* **TASK ITEM**:
The data below is to be repeated in full, exactly as given.

* **RECORDS FOR THE EXERCISE**:
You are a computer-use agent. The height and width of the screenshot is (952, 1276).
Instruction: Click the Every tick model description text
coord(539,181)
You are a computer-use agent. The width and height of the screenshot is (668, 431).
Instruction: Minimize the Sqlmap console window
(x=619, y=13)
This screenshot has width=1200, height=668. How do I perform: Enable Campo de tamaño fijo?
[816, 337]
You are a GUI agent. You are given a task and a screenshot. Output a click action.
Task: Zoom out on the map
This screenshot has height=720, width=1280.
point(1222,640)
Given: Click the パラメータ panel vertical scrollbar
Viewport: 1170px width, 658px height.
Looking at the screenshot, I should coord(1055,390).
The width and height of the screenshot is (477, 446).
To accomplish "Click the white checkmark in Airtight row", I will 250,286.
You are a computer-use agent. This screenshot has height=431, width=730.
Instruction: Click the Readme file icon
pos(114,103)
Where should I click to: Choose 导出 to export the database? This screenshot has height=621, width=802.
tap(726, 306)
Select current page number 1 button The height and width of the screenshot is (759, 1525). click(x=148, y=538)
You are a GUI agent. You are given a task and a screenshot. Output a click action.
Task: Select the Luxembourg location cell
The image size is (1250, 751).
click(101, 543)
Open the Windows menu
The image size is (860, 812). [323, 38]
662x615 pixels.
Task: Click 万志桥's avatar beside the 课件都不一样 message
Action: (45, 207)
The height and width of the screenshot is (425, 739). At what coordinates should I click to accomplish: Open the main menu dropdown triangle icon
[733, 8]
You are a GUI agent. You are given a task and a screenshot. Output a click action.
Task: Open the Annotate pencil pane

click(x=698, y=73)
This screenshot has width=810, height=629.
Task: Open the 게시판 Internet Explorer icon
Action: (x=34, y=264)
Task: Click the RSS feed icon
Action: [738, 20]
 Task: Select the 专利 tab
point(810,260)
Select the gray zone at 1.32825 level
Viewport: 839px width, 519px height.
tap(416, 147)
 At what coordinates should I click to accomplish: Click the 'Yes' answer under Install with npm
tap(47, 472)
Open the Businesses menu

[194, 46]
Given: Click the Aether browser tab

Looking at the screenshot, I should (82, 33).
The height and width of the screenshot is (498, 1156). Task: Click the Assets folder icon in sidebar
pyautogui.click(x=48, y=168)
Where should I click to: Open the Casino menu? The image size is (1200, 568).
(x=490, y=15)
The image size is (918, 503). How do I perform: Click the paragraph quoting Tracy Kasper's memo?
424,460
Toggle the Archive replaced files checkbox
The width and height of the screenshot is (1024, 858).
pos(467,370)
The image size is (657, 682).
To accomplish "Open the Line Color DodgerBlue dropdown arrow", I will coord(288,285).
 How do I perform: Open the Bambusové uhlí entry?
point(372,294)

* **WORKED SOLUTION**:
You are a computer-use agent. The height and width of the screenshot is (952, 1276).
Instruction: Click the Every tick model description text
coord(539,181)
You are a computer-use agent. The width and height of the screenshot is (668, 431).
Instruction: Minimize the Sqlmap console window
(x=619, y=13)
This screenshot has width=1200, height=668. How do I perform: Enable Campo de tamaño fijo?
[816, 337]
You are a GUI agent. You are given a task and a screenshot. Output a click action.
Task: Zoom out on the map
This screenshot has height=720, width=1280.
point(1222,640)
Given: Click the パラメータ panel vertical scrollbar
Viewport: 1170px width, 658px height.
Looking at the screenshot, I should coord(1055,390).
The width and height of the screenshot is (477, 446).
To accomplish "Click the white checkmark in Airtight row", I will 250,286.
You are a computer-use agent. This screenshot has height=431, width=730.
Instruction: Click the Readme file icon
pos(114,103)
Where should I click to: Choose 导出 to export the database? This screenshot has height=621, width=802.
tap(726, 306)
Select current page number 1 button The height and width of the screenshot is (759, 1525). click(x=148, y=538)
You are a GUI agent. You are given a task and a screenshot. Output a click action.
Task: Select the Luxembourg location cell
The image size is (1250, 751).
click(101, 543)
Open the Windows menu
The image size is (860, 812). [323, 38]
662x615 pixels.
Task: Click 万志桥's avatar beside the 课件都不一样 message
Action: (45, 207)
The height and width of the screenshot is (425, 739). At what coordinates should I click to accomplish: Open the main menu dropdown triangle icon
[733, 8]
You are a GUI agent. You are given a task and a screenshot. Output a click action.
Task: Open the Annotate pencil pane

click(x=698, y=73)
This screenshot has width=810, height=629.
Task: Open the 게시판 Internet Explorer icon
Action: (x=34, y=264)
Task: Click the RSS feed icon
Action: [738, 20]
 Task: Select the 专利 tab
point(810,260)
Select the gray zone at 1.32825 level
Viewport: 839px width, 519px height.
tap(416, 147)
 At what coordinates should I click to accomplish: Click the 'Yes' answer under Install with npm
tap(47, 472)
Open the Businesses menu

[194, 46]
Given: Click the Aether browser tab

Looking at the screenshot, I should (82, 33).
The height and width of the screenshot is (498, 1156). Task: Click the Assets folder icon in sidebar
pyautogui.click(x=48, y=168)
Where should I click to: Open the Casino menu? The image size is (1200, 568).
(x=490, y=15)
The image size is (918, 503). How do I perform: Click the paragraph quoting Tracy Kasper's memo?
424,460
Toggle the Archive replaced files checkbox
The width and height of the screenshot is (1024, 858).
pos(467,370)
The image size is (657, 682).
To accomplish "Open the Line Color DodgerBlue dropdown arrow", I will coord(288,285).
 How do I perform: Open the Bambusové uhlí entry?
point(372,294)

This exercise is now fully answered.